Asma se retrouve confrontée à cette imposante palissade saumon qu'elle a côtoyée un grand nombre de fois durant son enfance mais aujourd'hui, le temps morose et les nuages grisonnants s'accordent à la perfection à l'humeur de la jeune-fille. La visite d'Asma n'a rien de joyeux, bien au contraire, elle est paralysée par les souvenirs et celle-ci fixe la porte bleue comme si sa grand-mère allait ouvrir et lui offrir une longue embrassade.
Non, à ce moment même, c'est Isa, l'aide à domicile qui se trouve devant elle, le teint meurtri par ces atroces événements.
Elle ne peut s'empêcher, en voyant les yeux bouffis d'Asma, ressortant alors ainsi de sa peau légèrement basanée, de lui sauter au cou.
Leur étreinte ne dure que quelques secondes, mais assez pour que les joues de la jeune-fille se remettent à ruisseler de grossières larmes.
Un noeud s'est formé au creux de sa gorge et aucun son n'arrive à sortir, on peut juste entendre ses reniflements incessants ainsi que percevoir ses tremblements.
Isa ouvre maladroitement son bras pour la laisser entrer dans cette immense demeure.
Les couleurs chaudes peintes sur les murs la rassurent au premier coup d'oeil malgré ces températures hivernales et son immense tristesse.
Elle s'avance doucement, dépose sa veste sur le porte manteau situé en bas de l'escalier, garde son sac et grimpe les marches rapidement, ne prêtant aucune attention à Isa lui proposant un thé. Seul l'idée de la revoir à travers ses affaires l'obnubile.
Asma entend brièvement avant de s'engouffrer dans la chambre de sa défunte grand-mère :

« Je n'ai pas dormi de la nuit, dès que j'ai reçu votre appel, j'ai immédiatement trié quelques babioles pouvant vous intéresser. »

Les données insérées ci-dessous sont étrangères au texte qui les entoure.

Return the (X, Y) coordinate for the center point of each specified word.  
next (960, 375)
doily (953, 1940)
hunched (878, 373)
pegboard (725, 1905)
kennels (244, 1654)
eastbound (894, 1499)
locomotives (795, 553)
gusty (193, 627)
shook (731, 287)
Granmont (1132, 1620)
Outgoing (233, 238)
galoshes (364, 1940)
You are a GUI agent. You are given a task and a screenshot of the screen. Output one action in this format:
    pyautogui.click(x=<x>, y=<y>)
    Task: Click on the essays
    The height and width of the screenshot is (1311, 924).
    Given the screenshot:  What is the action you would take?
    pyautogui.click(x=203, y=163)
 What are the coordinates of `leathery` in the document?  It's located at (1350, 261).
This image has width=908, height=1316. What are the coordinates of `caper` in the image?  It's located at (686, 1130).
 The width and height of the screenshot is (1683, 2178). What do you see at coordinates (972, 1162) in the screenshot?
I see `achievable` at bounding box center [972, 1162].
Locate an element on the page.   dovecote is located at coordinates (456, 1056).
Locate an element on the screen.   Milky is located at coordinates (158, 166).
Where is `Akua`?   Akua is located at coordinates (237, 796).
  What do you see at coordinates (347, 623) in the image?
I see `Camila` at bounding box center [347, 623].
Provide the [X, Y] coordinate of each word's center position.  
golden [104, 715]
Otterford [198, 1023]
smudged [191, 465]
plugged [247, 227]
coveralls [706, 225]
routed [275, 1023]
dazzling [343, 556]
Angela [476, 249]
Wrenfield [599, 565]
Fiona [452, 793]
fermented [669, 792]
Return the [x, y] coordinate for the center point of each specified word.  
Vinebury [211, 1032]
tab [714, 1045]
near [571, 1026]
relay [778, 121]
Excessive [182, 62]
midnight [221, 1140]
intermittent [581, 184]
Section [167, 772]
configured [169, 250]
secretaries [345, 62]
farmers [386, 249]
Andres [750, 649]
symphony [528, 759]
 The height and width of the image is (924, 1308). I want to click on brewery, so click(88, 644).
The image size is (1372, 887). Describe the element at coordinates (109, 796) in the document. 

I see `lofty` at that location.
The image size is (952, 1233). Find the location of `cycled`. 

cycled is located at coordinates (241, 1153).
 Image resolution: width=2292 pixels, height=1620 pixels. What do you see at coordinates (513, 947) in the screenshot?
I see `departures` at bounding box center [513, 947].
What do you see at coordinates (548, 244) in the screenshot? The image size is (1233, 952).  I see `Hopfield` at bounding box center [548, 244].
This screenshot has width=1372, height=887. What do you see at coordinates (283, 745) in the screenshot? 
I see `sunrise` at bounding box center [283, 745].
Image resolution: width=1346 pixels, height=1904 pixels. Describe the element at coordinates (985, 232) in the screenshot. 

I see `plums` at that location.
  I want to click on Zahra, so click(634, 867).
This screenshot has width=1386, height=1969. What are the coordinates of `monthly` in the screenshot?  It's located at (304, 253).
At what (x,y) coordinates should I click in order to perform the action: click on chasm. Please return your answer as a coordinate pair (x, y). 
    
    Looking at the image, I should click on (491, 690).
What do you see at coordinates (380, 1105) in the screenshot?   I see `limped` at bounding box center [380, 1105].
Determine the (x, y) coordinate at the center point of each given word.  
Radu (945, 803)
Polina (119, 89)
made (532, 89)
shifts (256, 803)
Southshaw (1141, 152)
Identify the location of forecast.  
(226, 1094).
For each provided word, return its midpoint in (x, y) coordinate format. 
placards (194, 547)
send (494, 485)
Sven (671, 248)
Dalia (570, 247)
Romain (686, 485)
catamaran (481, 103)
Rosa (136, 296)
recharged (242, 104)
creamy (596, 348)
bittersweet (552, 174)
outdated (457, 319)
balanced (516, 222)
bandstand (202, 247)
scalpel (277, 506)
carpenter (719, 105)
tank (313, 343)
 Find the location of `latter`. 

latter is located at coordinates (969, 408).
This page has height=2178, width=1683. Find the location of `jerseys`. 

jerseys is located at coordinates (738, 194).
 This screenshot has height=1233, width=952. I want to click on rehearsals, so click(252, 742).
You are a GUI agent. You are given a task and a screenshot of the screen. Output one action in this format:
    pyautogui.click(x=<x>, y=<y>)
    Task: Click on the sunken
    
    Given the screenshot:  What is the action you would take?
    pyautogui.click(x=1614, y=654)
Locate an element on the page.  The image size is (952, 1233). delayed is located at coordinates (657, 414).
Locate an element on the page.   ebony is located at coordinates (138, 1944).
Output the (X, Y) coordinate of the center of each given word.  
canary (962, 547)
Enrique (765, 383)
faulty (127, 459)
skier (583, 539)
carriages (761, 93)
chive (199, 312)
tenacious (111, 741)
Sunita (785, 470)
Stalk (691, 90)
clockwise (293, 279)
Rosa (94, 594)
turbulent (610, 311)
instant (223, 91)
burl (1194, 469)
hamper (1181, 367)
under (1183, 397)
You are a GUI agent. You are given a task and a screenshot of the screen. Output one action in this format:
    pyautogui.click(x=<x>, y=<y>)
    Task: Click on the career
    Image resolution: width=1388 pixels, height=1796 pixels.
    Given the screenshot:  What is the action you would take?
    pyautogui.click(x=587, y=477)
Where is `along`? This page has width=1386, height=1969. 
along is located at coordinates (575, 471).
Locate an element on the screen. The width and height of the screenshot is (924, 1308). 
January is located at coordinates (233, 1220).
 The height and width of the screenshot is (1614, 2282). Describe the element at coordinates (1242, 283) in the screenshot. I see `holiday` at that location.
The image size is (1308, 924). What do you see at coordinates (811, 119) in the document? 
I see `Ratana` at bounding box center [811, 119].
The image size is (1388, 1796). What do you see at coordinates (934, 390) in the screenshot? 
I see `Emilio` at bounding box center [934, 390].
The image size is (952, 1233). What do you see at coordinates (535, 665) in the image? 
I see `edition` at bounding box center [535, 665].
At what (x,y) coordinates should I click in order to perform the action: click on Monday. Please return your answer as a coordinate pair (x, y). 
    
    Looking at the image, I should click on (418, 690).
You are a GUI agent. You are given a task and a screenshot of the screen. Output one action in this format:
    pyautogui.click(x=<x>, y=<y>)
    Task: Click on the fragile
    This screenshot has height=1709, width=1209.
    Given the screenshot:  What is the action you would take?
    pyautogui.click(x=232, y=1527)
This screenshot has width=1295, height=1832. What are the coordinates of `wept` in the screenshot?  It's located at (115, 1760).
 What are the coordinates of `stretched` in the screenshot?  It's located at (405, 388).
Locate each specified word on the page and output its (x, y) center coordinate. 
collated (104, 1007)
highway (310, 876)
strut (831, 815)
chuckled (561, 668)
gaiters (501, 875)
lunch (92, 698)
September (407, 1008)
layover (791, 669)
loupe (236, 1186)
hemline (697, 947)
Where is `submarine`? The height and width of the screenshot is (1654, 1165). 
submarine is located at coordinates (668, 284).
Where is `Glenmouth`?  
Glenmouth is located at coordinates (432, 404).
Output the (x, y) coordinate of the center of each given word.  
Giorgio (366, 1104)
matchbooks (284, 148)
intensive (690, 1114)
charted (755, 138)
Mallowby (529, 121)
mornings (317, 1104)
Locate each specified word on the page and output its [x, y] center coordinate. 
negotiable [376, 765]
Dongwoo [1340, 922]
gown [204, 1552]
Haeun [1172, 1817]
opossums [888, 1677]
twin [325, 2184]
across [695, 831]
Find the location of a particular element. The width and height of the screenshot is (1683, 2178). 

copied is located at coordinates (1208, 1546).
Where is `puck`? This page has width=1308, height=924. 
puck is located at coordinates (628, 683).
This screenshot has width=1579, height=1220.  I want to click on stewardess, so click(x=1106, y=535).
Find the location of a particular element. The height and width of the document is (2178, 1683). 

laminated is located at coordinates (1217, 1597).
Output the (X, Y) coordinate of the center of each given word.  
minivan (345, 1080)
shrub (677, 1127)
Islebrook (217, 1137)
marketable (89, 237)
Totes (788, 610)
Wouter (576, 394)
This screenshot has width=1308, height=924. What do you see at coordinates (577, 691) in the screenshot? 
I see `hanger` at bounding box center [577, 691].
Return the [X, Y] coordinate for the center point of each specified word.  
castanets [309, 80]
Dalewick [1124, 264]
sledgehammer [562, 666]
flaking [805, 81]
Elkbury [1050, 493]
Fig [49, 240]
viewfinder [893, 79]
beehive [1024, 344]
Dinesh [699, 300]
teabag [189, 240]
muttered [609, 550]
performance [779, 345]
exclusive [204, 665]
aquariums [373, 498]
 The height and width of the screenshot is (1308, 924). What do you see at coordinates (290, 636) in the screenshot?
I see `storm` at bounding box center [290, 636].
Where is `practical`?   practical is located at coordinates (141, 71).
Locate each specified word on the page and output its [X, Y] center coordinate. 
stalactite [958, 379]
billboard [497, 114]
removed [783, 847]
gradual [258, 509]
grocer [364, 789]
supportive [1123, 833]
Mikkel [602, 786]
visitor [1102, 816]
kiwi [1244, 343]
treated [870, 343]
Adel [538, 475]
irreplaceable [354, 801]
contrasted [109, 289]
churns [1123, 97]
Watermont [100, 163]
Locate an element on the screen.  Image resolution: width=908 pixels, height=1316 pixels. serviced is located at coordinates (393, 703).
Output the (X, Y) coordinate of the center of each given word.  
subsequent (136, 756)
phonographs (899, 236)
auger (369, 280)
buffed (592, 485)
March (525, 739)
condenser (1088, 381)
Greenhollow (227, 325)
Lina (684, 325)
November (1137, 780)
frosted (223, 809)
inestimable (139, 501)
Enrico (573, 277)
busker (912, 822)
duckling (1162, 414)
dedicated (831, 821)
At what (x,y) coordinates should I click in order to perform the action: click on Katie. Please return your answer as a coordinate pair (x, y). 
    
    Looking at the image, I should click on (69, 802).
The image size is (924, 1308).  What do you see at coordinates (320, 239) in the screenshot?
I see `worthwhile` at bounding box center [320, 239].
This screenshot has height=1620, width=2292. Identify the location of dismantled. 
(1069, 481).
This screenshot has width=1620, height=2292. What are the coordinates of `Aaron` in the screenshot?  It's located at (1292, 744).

La jeune-fille s'accroupit devant son lit, ses jambes ne tenant plus sous le poids de l'émotion.
Une vague de chaleur est encore présente laissant comme impression que Meredith, la grand mère d'Asma, venait d'y dormir.
C'est les larmes dégoulinantes qu'elle ouvre fougueusement le carton fraîchement préparé par Isa, contenant les affaires de sa grand-mère paternel.
Dedans, elle y trouve de nombreux bracelets, se rappelant ceux que Meredith portait souvent, son extraordinaire arnica dont elle jouait pour endormir Asma ou bien même de petits pochettes colorées contenant des babioles les plus incroyables les une que les autres.
La jeune femme dégote aussi d'innombrables photos qu'elle ne peut regarder pour l'instant, tant c'était douloureux, alors elle se contente de les ranger dans son sac en cuir et de faire front aux souvenirs se déferlant.
Au fond du carton, une lettre est déposée, le prénom de la jeune-fille est griffonné dessus avec un petit carnet, voilà ce que la grand-mère d'Asma avait légué personnellement à sa petite fille avant de succomber de son cancer.
Le papier est légèrement jaunit par l'humidité et corné ; cette lettre n'est sûrement pas récente comme si Meredhit savait que la mort de prévenait pas et que mieux fallait-il assurer ses arrières.
Asma est surprise, d'habitude sa grand mère était du genre désorganisée et s'y prenait toujours à la dernière minute, elle sait donc pertinemment que cette lettre est importante.
Le papier glisse de l'enveloppe et se retrouve coincé entre les doigts tremblotants de la jeune-femme.
Alors, elle se met à lire d'une traite ses quelques mots :

" Asma, ma tendre petite-fille.
Le jour de la mort de mon grand père en 1954, je devais avoir 19 ans, je n'étais alors qu'une jeune fille.
J'étais en larmes, mes joues croulaient sous les pleurs et mes reniflements ne cessaient pas. Ton arrière grand-père, mon père m'a alors susurré à l'oreille :
" La mort fait peur, elle nous terrorise et nous suit dans nos pires cauchemars. Mais elle n'a rien de féroce, non, la mort nous attend juste, elle nous enlève un proche et nous tord le coeur mais elle n'y peut rien.
La mort nous emporte avec le temps et nous nous éteindrons avec elle.
Quoique il en dit, la mort est à n'importe quel moment à nos côtés."
Sache ma petite-fille, que je veillerai sur toi, qu'importe où tu seras.
Tu es si gentille avec les autres mais pense à toi et ne prête plus attention aux regards des autres.
Ne pleure pas pour ma perte, rie en repensant aux souvenirs.
Un carnet accompagne cette lettre, lis le attentivement, aime le avec hargne, vis le passionnément.

Je t'aime.
Meredith "

Les gouttes se mélangent avec l'encre, quelques mots deviennent illisibles et la jeune-femme ne contrôle plus ses tremblements.
Une centaine d'émotions traversent Asma, elle reste pendant de longues minutes immobile, les yeux dans le vides.
Elle enfourne le carnet et sa lettre dans son sac, puis prend le petit carton sous ses bras.
Asma balaye la pièce des yeux vivement, sachant que c'est la dernière fois qu'elle peut admirer cette décoration si atypique mais qui rendait unique ce lieu et sa grand-mère.
Quand elle referme la porte, la jeune-fille poussa un grand soupir rempli d'amertume.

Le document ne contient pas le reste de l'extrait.